Sticker shock is hitting the ObamaCare market hard, per new numbers obtained by the Wall Street Journal. An analysis by Wakely Consulting Group finds that about 14% of people who picked Affordable Care Act plans for 2026 never paid their first month's premium—a sharp jump from the usual mid-single-digit drop-off. In some states, at least 1 in 4 enrollees walked away. The timing lines up with the end of beefed-up federal subsidies that began during the pandemic, just as insurers pushed through sizable rate hikes tied to rising medical costs.
That combination is thinning the ACA risk pool in ways that worry actuaries and insurers. Healthier, often younger people are proving likelier to drop coverage, leaving behind a sicker—and more expensive—membership that can drive premiums higher still. "Your stomach drops," a 26-year-old Brooklyn bookstore manager says she experienced when she saw in December that her monthly premium had spiked $700, from $147 to $849, per CNBC.
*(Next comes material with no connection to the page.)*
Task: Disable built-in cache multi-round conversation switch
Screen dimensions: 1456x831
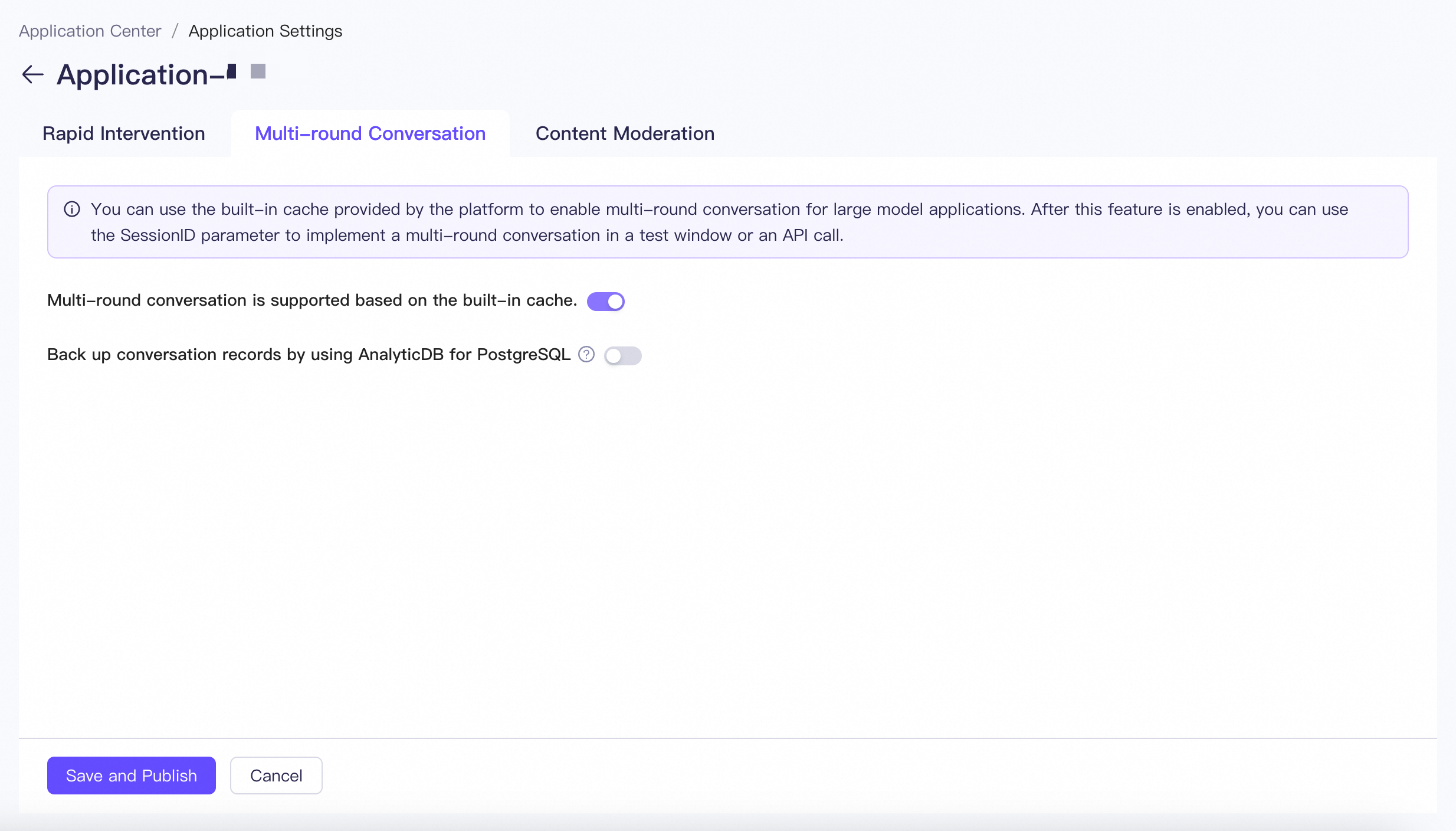Action: 605,301
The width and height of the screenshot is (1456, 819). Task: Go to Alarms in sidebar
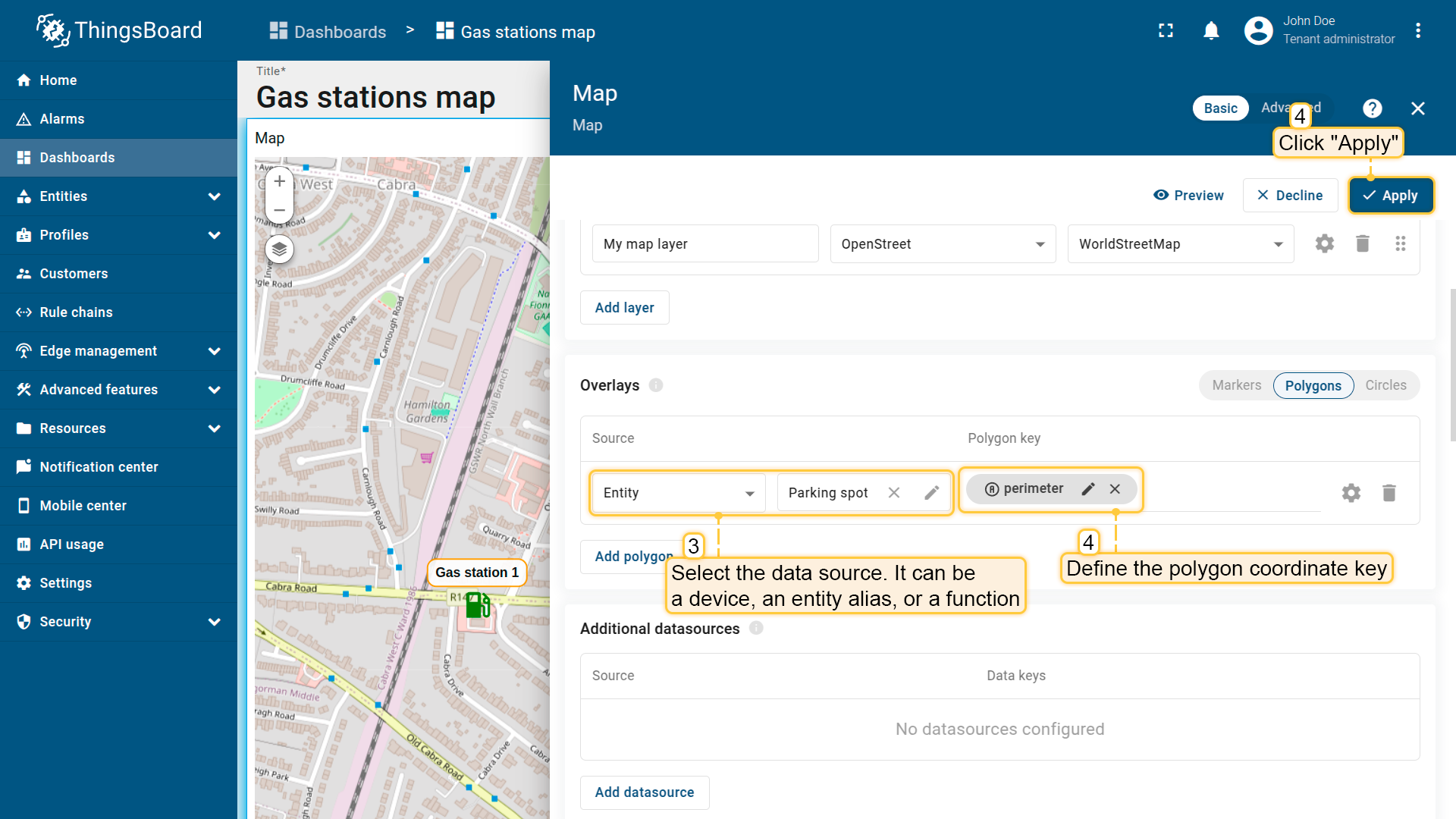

Wakely projects overall ACA enrollment could fall 17% to 26% this year, with some insurers already reporting steep nonpayment losses. The Journal also follows consumers now priced out of comprehensive coverage and into short-term plans or no insurance at all. A recent KFF survey cited by PBS notes that about 55% of ACA enrollees planned to cut back on food or other household expenses to pay for their health care costs instead.